Mental Health Maintenance Around the Holidays By Gwendolyn Tsuji, MA, LCPC
The holiday season seems to begin earlier every year. Tell-tale signs include cozy sweaters, scents of warm spices, and Black Friday advertisements relentlessly popping up in our inboxes. As shorter and colder days approach, many individuals and families will busy themselves with quality time, holiday shopping, and seasonal celebrations. Although the holidays are meant to be a time of joy, connection, and gratitude; for many, they are not “the most wonderful time of the year.”
Pre-pandemic studies showed that one third of adults in the U.S. reported that the holidays stressed them out. High expectations, busy schedules, financial stress, and strained relationships contribute to the exasperations of stress and pressure around the holidays. Here are some steps you can take to engage in self care and mental health maintenance around the holidays.
Check in with Yourself
Checking in with ourselves involves pausing to breathe, noticing our thoughts, noticing our physical and emotional feelings, and deciding how to proceed. Taking this time to check in will alert us to the signals of our emotional and bodily needs, which are often dismissed during busy times like the holiday season. Asking ourselves the following three questions can help us create a path of attunement and self care:
How am I feeling?
What do I need?
How can I move forward?
Boundaries are the norms, rules, and limits to our relationships. We all have them, spoken and unspoken, and they guide us through relationship comforts and discomforts. To better manage stress associated with the holidays, set boundaries for yourself based on what you can handle mentally, emotionally, physically, and financially this season. Sharing these boundaries with partners and family can reinforce your limits and help manage the expectations of others. Setting boundaries around the holidays might look like a two-hour dinner visit versus staying late into the night. An important rule to remember is that boundaries are not selfish, they are protective and preventive measures when it comes to our holistic health.
Studies show that practicing gratitude regularly increases positive emotions and improves well being. In families with young children, writing gratitude letters contributed to children’s awareness of positive social experiences, improved well-being, and increased gratefulness. During this holiday season, reminding yourself of what you are grateful for – health, support, life, family, and friends – can reduce focus on holiday pressures related to giving or receiving money, extra gifts, and parties.
Spend Quality Time
During this season, gravitate towards people and communities that you enjoy being around.
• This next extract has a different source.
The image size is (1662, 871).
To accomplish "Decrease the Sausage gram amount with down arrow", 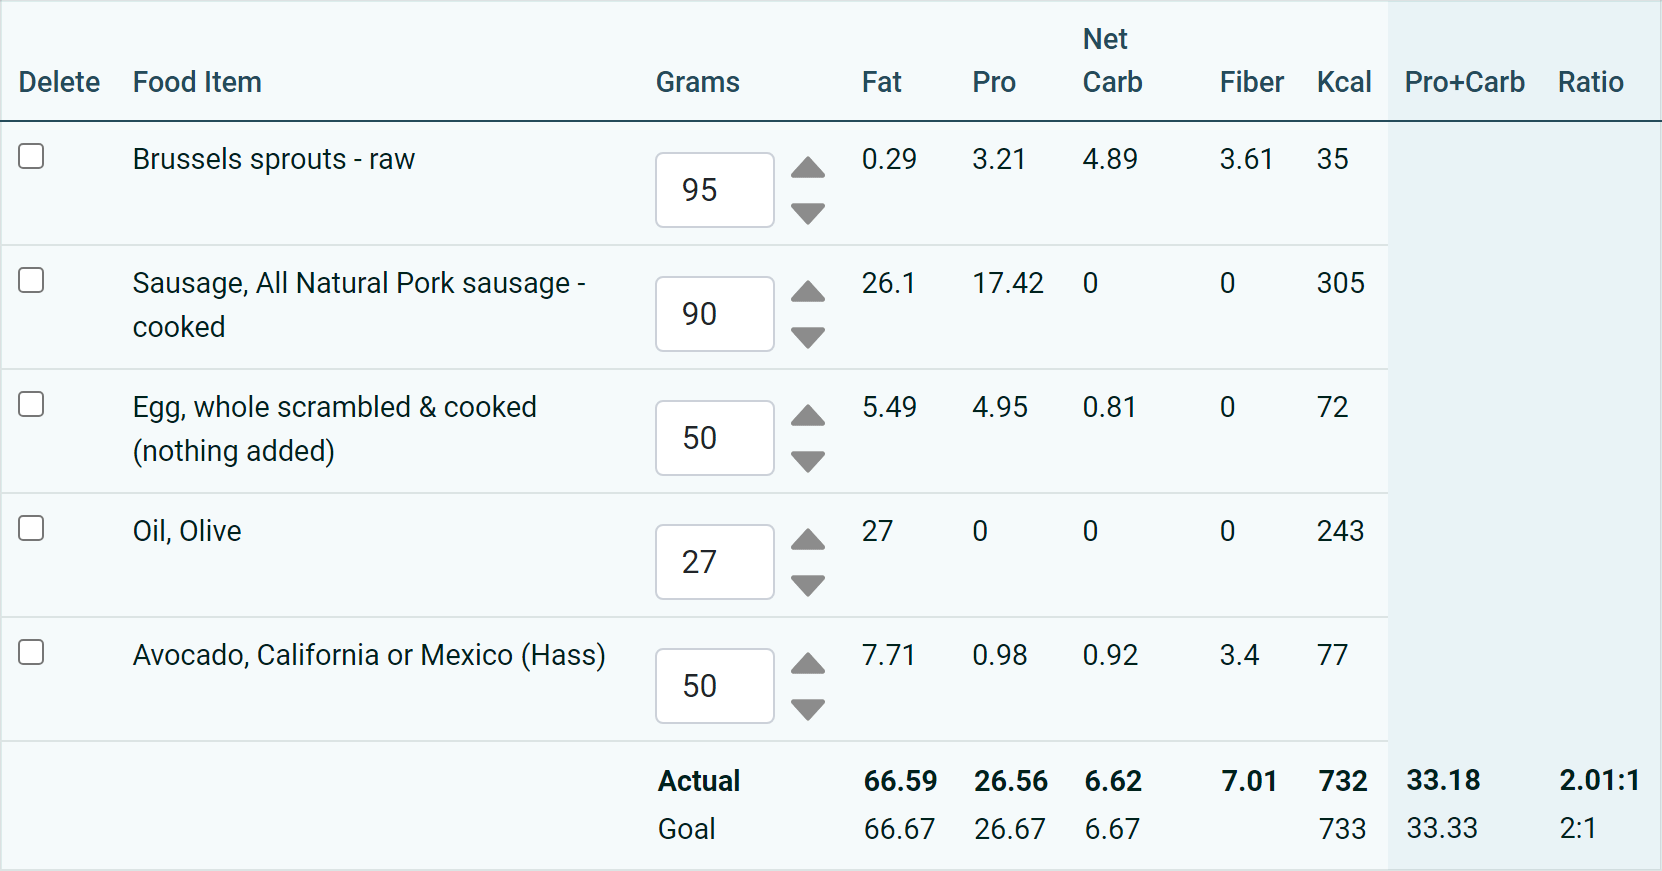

This can include members of family, friends, co-workers, clubs, and faith. These are individuals or groups who listen, are understanding, make you laugh, and make you feel important and valued. Relationships that evoke kindness, wisdom, determination, courage, and love deserve some extra time this season.
Manage Your Expectations
Managing expectations simply means that we are establishing realistic standards to prevent disappointment. Managing expectations is applicable to many factors associated with the holiday season and will help you stay positive and possibly reduce stress around the holidays. We may be managing our expectations around a holiday season that may look and feel different than what we are used to. We may be managing expectations around a gathering of family members with strained relationships. We may be managing expectations around what is financially feasible for gift giving, travel, and accommodations around the holidays.